------ FRAGMENTO PROPORCIONADO

El ritual de las campanadas es bien conocido: tras el aviso de los cuartos, durante los últimos doce segundos de 2025 comeremos una uva por cada campanada. Pero más allá de esa tradición repetida año tras año, surge la pregunta: ¿qué ocurre dentro del reloj de la Puerta del Sol?, ¿qué mecanismos lo hacen posible y quién vela para que, justo en el instante decisivo, todo funcione a la perfección? A pocos días de la cita más esperada, nos adentramos en el interior del reloj de la mano de Jesús López Terradas, uno de los guardianes de la torre y responsable de su mantenimiento desde hace tres décadas.

------------

* [EXPLORA EL MATERIAL]
a) Indica si cada afirmación coincide con el texto sobre el reloj de la Puerta del Sol y responde sí o no, citando literalmente las palabras que lo deciden: (i) Jesús López Terradas se ocupa del mantenimiento del reloj desde hace tres décadas; (ii) las uvas se comen durante los últimos doce segundos de 2025; (iii) Jesús López Terradas es el único guardián de la torre.
b) Copia del texto sobre el reloj de la Puerta del Sol el tramo que comienza con las palabras "El ritual de" y termina con "hace tres décadas.".

------ DATOS PROPORCIONADOS

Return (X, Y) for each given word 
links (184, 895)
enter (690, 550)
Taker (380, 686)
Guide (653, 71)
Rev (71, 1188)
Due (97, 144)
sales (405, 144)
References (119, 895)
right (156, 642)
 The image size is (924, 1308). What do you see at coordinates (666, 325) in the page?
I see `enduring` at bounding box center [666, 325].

------------

* [RESULTADOS POR TAREA]
a)
(i) Sí: «responsable de su mantenimiento desde hace tres décadas».
(ii) Sí: «durante los últimos doce segundos de 2025 comeremos una uva por cada campanada».
(iii) No: «uno de los guardianes de la torre».

b)
El ritual de las campanadas es bien conocido: tras el aviso de los cuartos, durante los últimos doce segundos de 2025 comeremos una uva por cada campanada. Pero más allá de esa tradición repetida año tras año, surge la pregunta: ¿qué ocurre dentro del reloj de la Puerta del Sol?, ¿qué mecanismos lo hacen posible y quién vela para que, justo en el instante decisivo, todo funcione a la perfección? A pocos días de la cita más esperada, nos adentramos en el interior del reloj de la mano de Jesús López Terradas, uno de los guardianes de la torre y responsable de su mantenimiento desde hace tres décadas.